=== RAW DATA ===

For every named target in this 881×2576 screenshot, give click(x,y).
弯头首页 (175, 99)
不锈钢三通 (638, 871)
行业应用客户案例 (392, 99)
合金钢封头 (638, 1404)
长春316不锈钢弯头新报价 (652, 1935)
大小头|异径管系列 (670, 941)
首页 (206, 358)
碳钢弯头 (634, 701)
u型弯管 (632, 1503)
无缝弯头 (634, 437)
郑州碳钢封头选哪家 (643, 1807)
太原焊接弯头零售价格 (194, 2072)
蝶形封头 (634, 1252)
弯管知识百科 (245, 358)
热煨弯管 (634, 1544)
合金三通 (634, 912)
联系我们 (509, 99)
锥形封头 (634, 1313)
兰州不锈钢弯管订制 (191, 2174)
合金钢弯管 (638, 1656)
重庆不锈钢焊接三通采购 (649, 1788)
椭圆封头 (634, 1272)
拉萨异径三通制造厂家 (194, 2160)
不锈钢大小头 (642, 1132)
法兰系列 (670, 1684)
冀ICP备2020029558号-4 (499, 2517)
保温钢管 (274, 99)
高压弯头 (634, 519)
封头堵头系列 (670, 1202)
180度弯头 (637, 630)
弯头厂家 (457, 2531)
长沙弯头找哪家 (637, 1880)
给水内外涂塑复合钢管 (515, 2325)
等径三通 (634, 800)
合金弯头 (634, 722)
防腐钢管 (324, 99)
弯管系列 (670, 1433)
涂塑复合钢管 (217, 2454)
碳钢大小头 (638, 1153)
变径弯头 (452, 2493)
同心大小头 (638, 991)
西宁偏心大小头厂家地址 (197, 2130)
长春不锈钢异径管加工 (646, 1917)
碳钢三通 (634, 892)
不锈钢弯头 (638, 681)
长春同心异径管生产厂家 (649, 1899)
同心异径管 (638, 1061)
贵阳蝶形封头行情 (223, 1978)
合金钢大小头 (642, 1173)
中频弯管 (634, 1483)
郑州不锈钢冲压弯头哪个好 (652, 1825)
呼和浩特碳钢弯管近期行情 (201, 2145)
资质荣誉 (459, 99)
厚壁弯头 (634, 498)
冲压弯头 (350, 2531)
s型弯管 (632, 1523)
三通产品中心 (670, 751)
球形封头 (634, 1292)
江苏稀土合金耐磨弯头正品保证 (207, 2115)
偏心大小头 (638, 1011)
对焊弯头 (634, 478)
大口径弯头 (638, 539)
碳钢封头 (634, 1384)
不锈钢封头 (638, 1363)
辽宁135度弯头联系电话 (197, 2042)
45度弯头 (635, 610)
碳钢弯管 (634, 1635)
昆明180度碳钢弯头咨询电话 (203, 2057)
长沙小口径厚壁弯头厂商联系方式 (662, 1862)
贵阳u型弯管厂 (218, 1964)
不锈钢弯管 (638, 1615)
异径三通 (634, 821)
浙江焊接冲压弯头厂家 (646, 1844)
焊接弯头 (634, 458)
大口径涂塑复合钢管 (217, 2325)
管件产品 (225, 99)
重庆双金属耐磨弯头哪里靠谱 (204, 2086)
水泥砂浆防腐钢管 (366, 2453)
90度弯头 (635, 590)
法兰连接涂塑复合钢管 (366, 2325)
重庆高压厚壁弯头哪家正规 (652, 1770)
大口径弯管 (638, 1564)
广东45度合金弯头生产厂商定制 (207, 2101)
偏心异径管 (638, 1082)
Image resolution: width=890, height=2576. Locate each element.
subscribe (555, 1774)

===

**HOW TO COMPLETE THIS TASK:**
In the entries above, one line contains "180度弯头 (637, 630)" and another contains "贵阳蝶形封头行情 (223, 1978)". Reproduce exactly those two lines and the lines between them, nothing else.

**RESPONSE:**
180度弯头 (637, 630)
弯头厂家 (457, 2531)
长沙弯头找哪家 (637, 1880)
给水内外涂塑复合钢管 (515, 2325)
等径三通 (634, 800)
合金弯头 (634, 722)
防腐钢管 (324, 99)
弯管系列 (670, 1433)
涂塑复合钢管 (217, 2454)
碳钢大小头 (638, 1153)
变径弯头 (452, 2493)
同心大小头 (638, 991)
西宁偏心大小头厂家地址 (197, 2130)
长春不锈钢异径管加工 (646, 1917)
碳钢三通 (634, 892)
不锈钢弯头 (638, 681)
长春同心异径管生产厂家 (649, 1899)
同心异径管 (638, 1061)
贵阳蝶形封头行情 (223, 1978)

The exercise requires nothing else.